Question: methods for solving systems of nonlinear equations (6)

Hi all!

I do a small calculation and get a system of 6
nonlinear equations.
And "n" is the degree of the equation is float.

Here are the calculations that lead to the system.

restart;
 with(DirectSearch):
 B:=1: 
 q:=1: 
 l:=1: 
 n:=4.7:
 V:=0.05:
 N:=1200:
 
 
 kappa:=Vector(N+1,[]):
 theta:=Vector(N+1,[]):
 u:=Vector(N,[]):
 M:=Vector(N,[]):
 Z:=Vector(N,[]):
 
 M_F:=q*(6*l*(z-l)-z^2/2):
 M_1:=piecewise((z<l), l-z, 0):
 M_2:=piecewise((z<2*l), 2*l-z, 0):
 M_3:=piecewise((z<3*l), 3*l-z, 0):
 M_4:=piecewise((z<4*l), 4*l-z, 0):
 M_5:=piecewise((z<5*l), 5*l-z, 0):
 M_6:=6*l-z:
 M_finish:=(X_1,X_2,X_3,X_4,X_5,X_6,z)->M_1*X_1+M_2*X_2+M_3*X_3+M_4*X_4+M_5*X_5+M_6*X_6+M_F:
 
 
 kappa_old:=0:
 theta_old:=0:
 u_old:=0:
 M_old:=0:
 
 
 step:=6*l/N:
 u[1]:=0:
 kappa[1]:=0:
 theta[1]:=0:
 
 
 
 
 for i from 2 to N do
 
 z:=i*step:
 kappa_new:=kappa_old+B/V*(M_finish(X_1,X_2,X_3,X_4,X_5,X_6,z))^n*step:
 
 theta_new:=theta_old+1/2*(kappa_old+kappa_new)*step:
 
 u_new:=u_old+1/2*(theta_old+theta_new)*step:
 
 Z[i]:=z:
 kappa[i]:=kappa_new:
 theta[i]:=theta_new:
 u[i]:=u_new:
 kappa_old:=kappa_new:
 theta_old:=theta_new:
 u_old:=u_new:
 
 end do:
 
 So,my system:

 u[N/6]=0;
 u[N/3]=0;
 u[N/2]=0;
 u[2*N/3]=0;
 u[5*N/6]=0;
 u[N]=0;

I want to ask advice on how to solve the system.
I wanted to use Newton's method, but I don't know the initial values X_1..X_6.

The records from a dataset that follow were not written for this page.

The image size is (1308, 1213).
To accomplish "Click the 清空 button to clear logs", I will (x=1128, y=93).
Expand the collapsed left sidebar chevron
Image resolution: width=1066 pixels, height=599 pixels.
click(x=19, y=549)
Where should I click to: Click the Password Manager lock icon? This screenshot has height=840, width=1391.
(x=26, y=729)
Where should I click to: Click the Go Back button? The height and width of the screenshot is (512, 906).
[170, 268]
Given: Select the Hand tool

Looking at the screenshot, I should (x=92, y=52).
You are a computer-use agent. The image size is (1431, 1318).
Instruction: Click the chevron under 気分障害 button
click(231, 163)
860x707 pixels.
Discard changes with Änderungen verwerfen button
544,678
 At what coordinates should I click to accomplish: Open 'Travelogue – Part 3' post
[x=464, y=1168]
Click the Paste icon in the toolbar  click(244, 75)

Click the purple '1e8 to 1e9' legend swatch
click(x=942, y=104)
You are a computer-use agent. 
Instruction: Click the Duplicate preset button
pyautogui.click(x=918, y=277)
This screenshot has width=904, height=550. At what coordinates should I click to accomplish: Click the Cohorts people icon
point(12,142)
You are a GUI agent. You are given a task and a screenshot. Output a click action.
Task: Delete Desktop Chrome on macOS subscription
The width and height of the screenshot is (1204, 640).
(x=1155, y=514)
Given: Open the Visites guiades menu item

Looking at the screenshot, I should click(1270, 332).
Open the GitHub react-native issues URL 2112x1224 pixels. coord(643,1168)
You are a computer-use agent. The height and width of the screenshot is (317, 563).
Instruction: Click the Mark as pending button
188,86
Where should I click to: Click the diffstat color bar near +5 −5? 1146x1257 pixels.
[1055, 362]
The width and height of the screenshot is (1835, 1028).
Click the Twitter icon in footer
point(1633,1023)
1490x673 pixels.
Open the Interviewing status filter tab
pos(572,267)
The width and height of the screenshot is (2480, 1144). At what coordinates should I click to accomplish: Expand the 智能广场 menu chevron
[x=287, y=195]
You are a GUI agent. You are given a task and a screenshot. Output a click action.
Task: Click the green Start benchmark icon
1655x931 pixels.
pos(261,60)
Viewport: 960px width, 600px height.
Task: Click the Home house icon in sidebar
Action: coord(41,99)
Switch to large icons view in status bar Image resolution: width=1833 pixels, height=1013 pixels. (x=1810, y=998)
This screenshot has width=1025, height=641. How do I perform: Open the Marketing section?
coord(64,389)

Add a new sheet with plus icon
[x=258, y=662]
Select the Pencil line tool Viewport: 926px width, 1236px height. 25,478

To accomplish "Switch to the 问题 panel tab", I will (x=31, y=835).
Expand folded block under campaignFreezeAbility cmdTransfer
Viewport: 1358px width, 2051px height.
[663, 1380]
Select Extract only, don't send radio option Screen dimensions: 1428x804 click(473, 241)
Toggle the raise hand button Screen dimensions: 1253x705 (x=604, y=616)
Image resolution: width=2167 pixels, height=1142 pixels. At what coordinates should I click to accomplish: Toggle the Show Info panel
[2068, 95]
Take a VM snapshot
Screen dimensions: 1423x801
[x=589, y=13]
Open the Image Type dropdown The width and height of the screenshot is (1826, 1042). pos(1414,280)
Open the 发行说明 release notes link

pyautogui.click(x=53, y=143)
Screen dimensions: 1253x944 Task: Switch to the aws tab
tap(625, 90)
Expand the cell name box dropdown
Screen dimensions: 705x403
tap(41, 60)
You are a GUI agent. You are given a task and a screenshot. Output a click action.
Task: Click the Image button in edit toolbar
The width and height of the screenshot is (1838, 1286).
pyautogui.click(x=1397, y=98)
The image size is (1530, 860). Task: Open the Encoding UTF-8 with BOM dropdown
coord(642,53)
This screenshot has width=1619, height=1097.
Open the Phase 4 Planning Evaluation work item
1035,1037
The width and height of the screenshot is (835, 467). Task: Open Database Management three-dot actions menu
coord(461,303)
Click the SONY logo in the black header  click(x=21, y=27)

Tried to set the values X_1..X_6 and to minimize the functional
Fl:=(X_1,X_2,X_3,X_4,X_5,X_6)->(u[N/6])^2+(u[N/3])^2+(u[N/2])^2+(u[2*N/3])^2+(u[5*N/6])^2+(u[N])^2:

with the help with(DirectSearch):
GlobalOptima(Fl);
But I don't know what to do next

Please, advise me how to solve the system! I would be grateful for examples!